- **EXTRACTED RECORDS**
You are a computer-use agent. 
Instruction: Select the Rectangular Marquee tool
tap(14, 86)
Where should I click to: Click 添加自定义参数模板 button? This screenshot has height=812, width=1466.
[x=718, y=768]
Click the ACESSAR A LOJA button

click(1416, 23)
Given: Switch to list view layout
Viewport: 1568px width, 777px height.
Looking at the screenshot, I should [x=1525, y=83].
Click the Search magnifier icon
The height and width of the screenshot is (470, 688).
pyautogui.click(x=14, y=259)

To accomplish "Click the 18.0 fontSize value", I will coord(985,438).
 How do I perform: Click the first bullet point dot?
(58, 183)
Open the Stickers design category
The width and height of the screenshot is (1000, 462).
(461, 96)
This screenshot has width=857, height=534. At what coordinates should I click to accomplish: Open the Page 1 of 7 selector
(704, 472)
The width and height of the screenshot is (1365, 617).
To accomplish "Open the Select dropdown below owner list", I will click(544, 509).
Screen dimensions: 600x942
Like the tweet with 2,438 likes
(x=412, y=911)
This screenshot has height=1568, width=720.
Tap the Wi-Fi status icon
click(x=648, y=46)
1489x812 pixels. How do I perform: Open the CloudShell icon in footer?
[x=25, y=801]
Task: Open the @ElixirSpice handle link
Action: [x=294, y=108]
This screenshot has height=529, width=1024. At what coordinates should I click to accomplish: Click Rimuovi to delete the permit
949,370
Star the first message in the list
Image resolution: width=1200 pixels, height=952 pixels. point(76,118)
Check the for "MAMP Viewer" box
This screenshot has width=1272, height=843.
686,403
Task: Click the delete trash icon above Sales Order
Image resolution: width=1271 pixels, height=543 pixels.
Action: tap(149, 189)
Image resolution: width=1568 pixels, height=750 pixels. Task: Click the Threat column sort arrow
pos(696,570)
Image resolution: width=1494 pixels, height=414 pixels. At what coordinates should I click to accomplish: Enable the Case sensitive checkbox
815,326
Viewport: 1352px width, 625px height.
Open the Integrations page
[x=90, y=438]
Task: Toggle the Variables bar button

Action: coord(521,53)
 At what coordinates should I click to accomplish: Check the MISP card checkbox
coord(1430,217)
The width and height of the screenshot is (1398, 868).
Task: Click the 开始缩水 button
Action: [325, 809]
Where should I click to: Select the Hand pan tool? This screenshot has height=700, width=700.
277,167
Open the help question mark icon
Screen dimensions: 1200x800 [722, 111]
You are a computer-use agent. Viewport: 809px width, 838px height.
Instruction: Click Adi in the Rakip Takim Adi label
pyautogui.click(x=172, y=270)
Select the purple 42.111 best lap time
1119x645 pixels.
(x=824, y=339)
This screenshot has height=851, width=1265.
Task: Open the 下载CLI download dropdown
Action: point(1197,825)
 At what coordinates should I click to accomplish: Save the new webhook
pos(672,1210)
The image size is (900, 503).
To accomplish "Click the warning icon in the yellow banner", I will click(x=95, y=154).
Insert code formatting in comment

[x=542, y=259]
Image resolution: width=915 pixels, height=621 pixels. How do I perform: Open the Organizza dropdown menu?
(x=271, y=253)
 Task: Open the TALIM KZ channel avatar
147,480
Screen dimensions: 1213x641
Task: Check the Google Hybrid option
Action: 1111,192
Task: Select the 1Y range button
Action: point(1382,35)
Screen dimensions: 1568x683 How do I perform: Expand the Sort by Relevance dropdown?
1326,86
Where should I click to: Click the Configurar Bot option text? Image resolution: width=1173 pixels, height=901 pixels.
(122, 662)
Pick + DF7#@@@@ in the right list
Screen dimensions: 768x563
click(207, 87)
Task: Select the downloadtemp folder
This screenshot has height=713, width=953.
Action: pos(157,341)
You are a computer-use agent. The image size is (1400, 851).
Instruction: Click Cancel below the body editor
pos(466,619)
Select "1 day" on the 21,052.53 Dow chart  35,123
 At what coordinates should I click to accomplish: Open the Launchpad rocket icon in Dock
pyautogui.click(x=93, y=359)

- **REQUEST**
Please reproduce, word for word, the stretch of the records above from the start through the line containing "click(1416, 23)".

- **ANSWER FOR THIS EXERCISE**
You are a computer-use agent. 
Instruction: Select the Rectangular Marquee tool
tap(14, 86)
Where should I click to: Click 添加自定义参数模板 button? This screenshot has height=812, width=1466.
[x=718, y=768]
Click the ACESSAR A LOJA button

click(1416, 23)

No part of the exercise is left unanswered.